* **Work to complete**: Your output should be the entries below, exact in every detail.

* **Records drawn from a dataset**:
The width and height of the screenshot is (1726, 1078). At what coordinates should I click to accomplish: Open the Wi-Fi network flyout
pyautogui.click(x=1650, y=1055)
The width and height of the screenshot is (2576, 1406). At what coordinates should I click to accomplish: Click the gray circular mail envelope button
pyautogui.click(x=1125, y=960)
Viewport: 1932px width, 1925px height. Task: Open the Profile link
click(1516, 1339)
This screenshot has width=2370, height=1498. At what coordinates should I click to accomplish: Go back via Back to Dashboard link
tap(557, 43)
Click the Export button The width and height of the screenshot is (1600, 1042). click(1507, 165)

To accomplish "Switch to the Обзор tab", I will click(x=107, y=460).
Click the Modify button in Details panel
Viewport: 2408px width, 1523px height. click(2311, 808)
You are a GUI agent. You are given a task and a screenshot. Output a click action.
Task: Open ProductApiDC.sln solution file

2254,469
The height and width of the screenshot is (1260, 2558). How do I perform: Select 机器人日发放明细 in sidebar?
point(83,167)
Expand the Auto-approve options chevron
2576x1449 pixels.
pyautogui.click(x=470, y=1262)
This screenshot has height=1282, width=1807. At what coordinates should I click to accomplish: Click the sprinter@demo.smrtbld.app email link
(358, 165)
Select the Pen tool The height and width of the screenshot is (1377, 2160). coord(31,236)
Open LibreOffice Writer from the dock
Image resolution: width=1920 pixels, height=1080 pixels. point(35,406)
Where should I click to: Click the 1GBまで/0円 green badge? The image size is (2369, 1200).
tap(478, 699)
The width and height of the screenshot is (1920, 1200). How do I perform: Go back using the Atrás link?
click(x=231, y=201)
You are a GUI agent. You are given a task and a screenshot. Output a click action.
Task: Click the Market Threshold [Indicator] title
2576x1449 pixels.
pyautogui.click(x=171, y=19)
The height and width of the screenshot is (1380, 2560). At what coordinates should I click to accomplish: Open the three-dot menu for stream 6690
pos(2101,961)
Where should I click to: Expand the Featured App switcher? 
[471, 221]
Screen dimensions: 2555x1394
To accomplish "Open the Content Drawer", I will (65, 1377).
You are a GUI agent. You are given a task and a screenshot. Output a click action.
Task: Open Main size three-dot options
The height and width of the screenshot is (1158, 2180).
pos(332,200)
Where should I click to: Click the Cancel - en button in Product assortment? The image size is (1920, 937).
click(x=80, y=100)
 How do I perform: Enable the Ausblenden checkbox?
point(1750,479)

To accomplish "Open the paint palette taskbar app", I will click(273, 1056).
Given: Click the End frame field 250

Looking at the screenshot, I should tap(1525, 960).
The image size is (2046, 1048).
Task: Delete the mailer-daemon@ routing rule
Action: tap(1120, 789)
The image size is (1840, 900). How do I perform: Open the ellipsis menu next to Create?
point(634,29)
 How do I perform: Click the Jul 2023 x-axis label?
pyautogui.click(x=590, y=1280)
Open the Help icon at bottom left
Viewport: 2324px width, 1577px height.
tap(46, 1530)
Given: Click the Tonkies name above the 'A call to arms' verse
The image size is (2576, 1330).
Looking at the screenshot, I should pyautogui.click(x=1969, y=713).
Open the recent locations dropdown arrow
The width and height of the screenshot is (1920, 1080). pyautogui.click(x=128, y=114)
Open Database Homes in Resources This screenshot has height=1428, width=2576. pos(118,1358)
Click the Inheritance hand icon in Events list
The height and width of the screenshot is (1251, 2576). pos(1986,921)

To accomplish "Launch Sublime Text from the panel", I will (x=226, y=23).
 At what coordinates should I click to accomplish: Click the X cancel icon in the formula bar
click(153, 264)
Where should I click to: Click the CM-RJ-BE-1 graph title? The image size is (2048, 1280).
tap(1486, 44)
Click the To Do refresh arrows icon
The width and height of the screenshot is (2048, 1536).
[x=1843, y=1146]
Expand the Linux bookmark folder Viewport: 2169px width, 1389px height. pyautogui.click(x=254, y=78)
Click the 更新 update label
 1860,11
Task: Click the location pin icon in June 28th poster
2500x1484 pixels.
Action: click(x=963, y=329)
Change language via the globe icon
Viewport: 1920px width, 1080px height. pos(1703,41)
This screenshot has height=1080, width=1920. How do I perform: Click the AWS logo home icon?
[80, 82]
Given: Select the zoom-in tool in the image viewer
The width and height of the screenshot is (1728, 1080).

* **Response to this exercise**:
The width and height of the screenshot is (1726, 1078). At what coordinates should I click to accomplish: Open the Wi-Fi network flyout
pyautogui.click(x=1650, y=1055)
The width and height of the screenshot is (2576, 1406). At what coordinates should I click to accomplish: Click the gray circular mail envelope button
pyautogui.click(x=1125, y=960)
Viewport: 1932px width, 1925px height. Task: Open the Profile link
click(1516, 1339)
This screenshot has width=2370, height=1498. At what coordinates should I click to accomplish: Go back via Back to Dashboard link
tap(557, 43)
Click the Export button The width and height of the screenshot is (1600, 1042). click(1507, 165)

To accomplish "Switch to the Обзор tab", I will click(x=107, y=460).
Click the Modify button in Details panel
Viewport: 2408px width, 1523px height. click(2311, 808)
You are a GUI agent. You are given a task and a screenshot. Output a click action.
Task: Open ProductApiDC.sln solution file

2254,469
The height and width of the screenshot is (1260, 2558). How do I perform: Select 机器人日发放明细 in sidebar?
point(83,167)
Expand the Auto-approve options chevron
2576x1449 pixels.
pyautogui.click(x=470, y=1262)
This screenshot has height=1282, width=1807. At what coordinates should I click to accomplish: Click the sprinter@demo.smrtbld.app email link
(358, 165)
Select the Pen tool The height and width of the screenshot is (1377, 2160). coord(31,236)
Open LibreOffice Writer from the dock
Image resolution: width=1920 pixels, height=1080 pixels. point(35,406)
Where should I click to: Click the 1GBまで/0円 green badge? The image size is (2369, 1200).
tap(478, 699)
The width and height of the screenshot is (1920, 1200). How do I perform: Go back using the Atrás link?
click(x=231, y=201)
You are a GUI agent. You are given a task and a screenshot. Output a click action.
Task: Click the Market Threshold [Indicator] title
2576x1449 pixels.
pyautogui.click(x=171, y=19)
The height and width of the screenshot is (1380, 2560). At what coordinates should I click to accomplish: Open the three-dot menu for stream 6690
pos(2101,961)
Where should I click to: Expand the Featured App switcher? 
[471, 221]
Screen dimensions: 2555x1394
To accomplish "Open the Content Drawer", I will (65, 1377).
You are a GUI agent. You are given a task and a screenshot. Output a click action.
Task: Open Main size three-dot options
The height and width of the screenshot is (1158, 2180).
pos(332,200)
Where should I click to: Click the Cancel - en button in Product assortment? The image size is (1920, 937).
click(x=80, y=100)
 How do I perform: Enable the Ausblenden checkbox?
point(1750,479)

To accomplish "Open the paint palette taskbar app", I will click(273, 1056).
Given: Click the End frame field 250

Looking at the screenshot, I should tap(1525, 960).
The image size is (2046, 1048).
Task: Delete the mailer-daemon@ routing rule
Action: tap(1120, 789)
The image size is (1840, 900). How do I perform: Open the ellipsis menu next to Create?
point(634,29)
 How do I perform: Click the Jul 2023 x-axis label?
pyautogui.click(x=590, y=1280)
Open the Help icon at bottom left
Viewport: 2324px width, 1577px height.
tap(46, 1530)
Given: Click the Tonkies name above the 'A call to arms' verse
The image size is (2576, 1330).
Looking at the screenshot, I should pyautogui.click(x=1969, y=713).
Open the recent locations dropdown arrow
The width and height of the screenshot is (1920, 1080). pyautogui.click(x=128, y=114)
Open Database Homes in Resources This screenshot has height=1428, width=2576. pos(118,1358)
Click the Inheritance hand icon in Events list
The height and width of the screenshot is (1251, 2576). pos(1986,921)

To accomplish "Launch Sublime Text from the panel", I will (x=226, y=23).
 At what coordinates should I click to accomplish: Click the X cancel icon in the formula bar
click(153, 264)
Where should I click to: Click the CM-RJ-BE-1 graph title? The image size is (2048, 1280).
tap(1486, 44)
Click the To Do refresh arrows icon
The width and height of the screenshot is (2048, 1536).
[x=1843, y=1146]
Expand the Linux bookmark folder Viewport: 2169px width, 1389px height. pyautogui.click(x=254, y=78)
Click the 更新 update label
 1860,11
Task: Click the location pin icon in June 28th poster
2500x1484 pixels.
Action: click(x=963, y=329)
Change language via the globe icon
Viewport: 1920px width, 1080px height. pos(1703,41)
This screenshot has height=1080, width=1920. How do I perform: Click the AWS logo home icon?
[80, 82]
Given: Select the zoom-in tool in the image viewer
The width and height of the screenshot is (1728, 1080).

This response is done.